Uno de los errores más persistentes en la política sancionadora en materia de tránsito es asumir que la sola existencia de una norma garantiza su cumplimiento. La experiencia demuestra lo contrario: cuando la sanción no genera un impacto real en el infractor, la conducta se repite. En el ámbito vial, esta realidad se traduce en imprudencia constante, reincidencia sistemática y, en demasiados casos, en lesiones graves y pérdida de vidas humanas que pudieron evitarse.
Las multas de tránsito cumplen una función esencial dentro del derecho administrativo sancionador: prevenir, disuadir y corregir conductas que ponen en riesgo el orden público y la seguridad colectiva. No se trata únicamente de castigar, sino de advertir al ciudadano que el incumplimiento de la norma tiene consecuencias reales. Sin embargo, cuando las sanciones económicas son bajas y socialmente tolerables, pierden su carácter preventivo y se convierten en simples costos asumibles para el infractor.
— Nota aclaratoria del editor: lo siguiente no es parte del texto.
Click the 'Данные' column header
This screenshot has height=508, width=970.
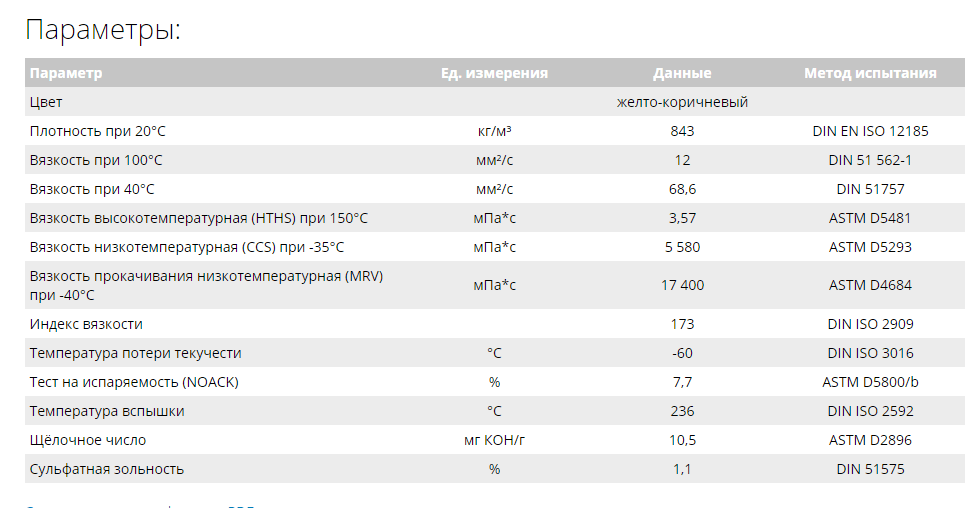coord(682,73)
La multa deja de ser una advertencia eficaz y pasa a ser un trámite más dentro de la cotidianidad vial. En la práctica cotidiana, muchos conductores han interiorizado que violar un semáforo, exceder los límites de velocidad o manejar de forma temeraria tiene consecuencias mínimas. Esta percepción no surge por falta de regulación, sino por la debilidad del criterio sancionador. Una sanción que no duele no corrige, y un sistema que no corrige termina normalizando la infracción y debilitando el respeto por la ley. La doctrina jurídica ha sido clara al reconocer que la severidad de la sanción es un elemento legítimo de prevención. Paul Johann Anselm von Feuerbach sostenía que la pena actúa como una coacción psicológica sobre el comportamiento humano: cuanto más seria es la amenaza de la sanción, mayor es su efecto disuasorio.
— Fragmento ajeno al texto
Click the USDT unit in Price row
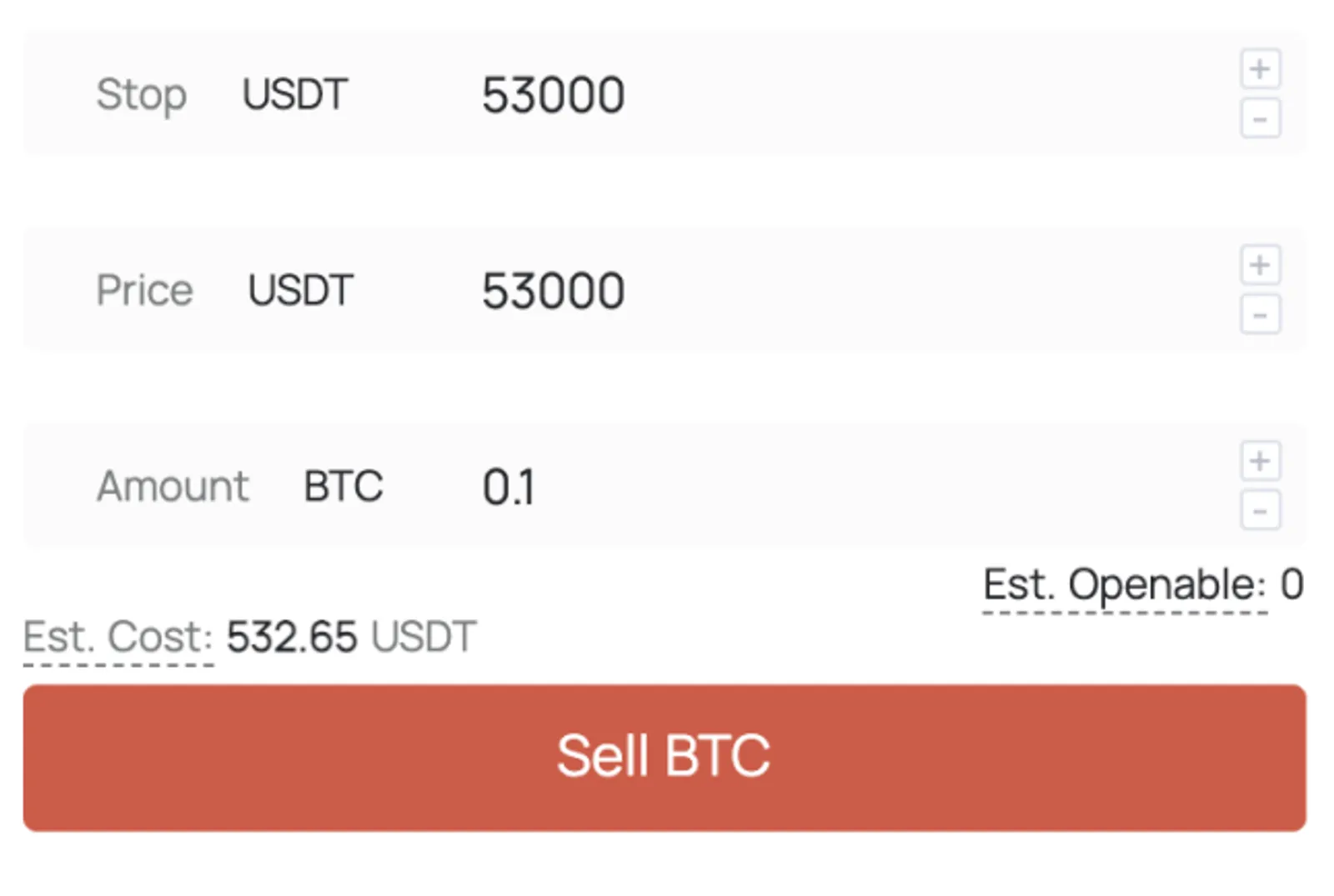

Este principio conserva plena vigencia y se confirma en sistemas comparados donde el endurecimiento de las multas ha reducido significativamente la reincidencia y la siniestralidad vial. El derecho comparado refuerza esta conclusión. En países como Alemania y Suiza, las multas de tránsito se calculan en función de la capacidad económica del infractor mediante el criterio de los “días-multa”, logrando que la sanción sea verdaderamente disuasoria para todos los niveles de ingresos. En España, las infracciones graves y muy graves conllevan sanciones económicas elevadas, pérdida de puntos de la licencia e incluso inhabilitación para conducir.
En Estados Unidos, determinadas conductas temerarias implican multas altas, suspensión automática de la licencia y antecedentes administrativos que encarecen seguros y restringen derechos. En todos estos sistemas, la severidad razonable ha demostrado ser una herramienta eficaz de prevención. Desde la experiencia profesional, especialmente en casos donde las infracciones de tránsito han generado daños irreparables, resulta evidente que el problema no es normativo, sino estructural.
Mientras la multa no afecte de manera sensible el patrimonio del infractor, no habrá incentivo real para cambiar la conducta. Por el contrario, cuando la sanción es drástica, el comportamiento se modifica de forma casi inmediata. Reformar el criterio de las multas de tránsito no implica promover un Estado sancionador desmedido ni una política recaudatoria encubierta. Implica reconocer que la prevención efectiva exige sanciones proporcionales al riesgo creado y al daño potencial. En materia vial, la indulgencia no protege derechos: los pone en peligro. Porque en tránsito, como en el derecho, cuando no duele, se repite.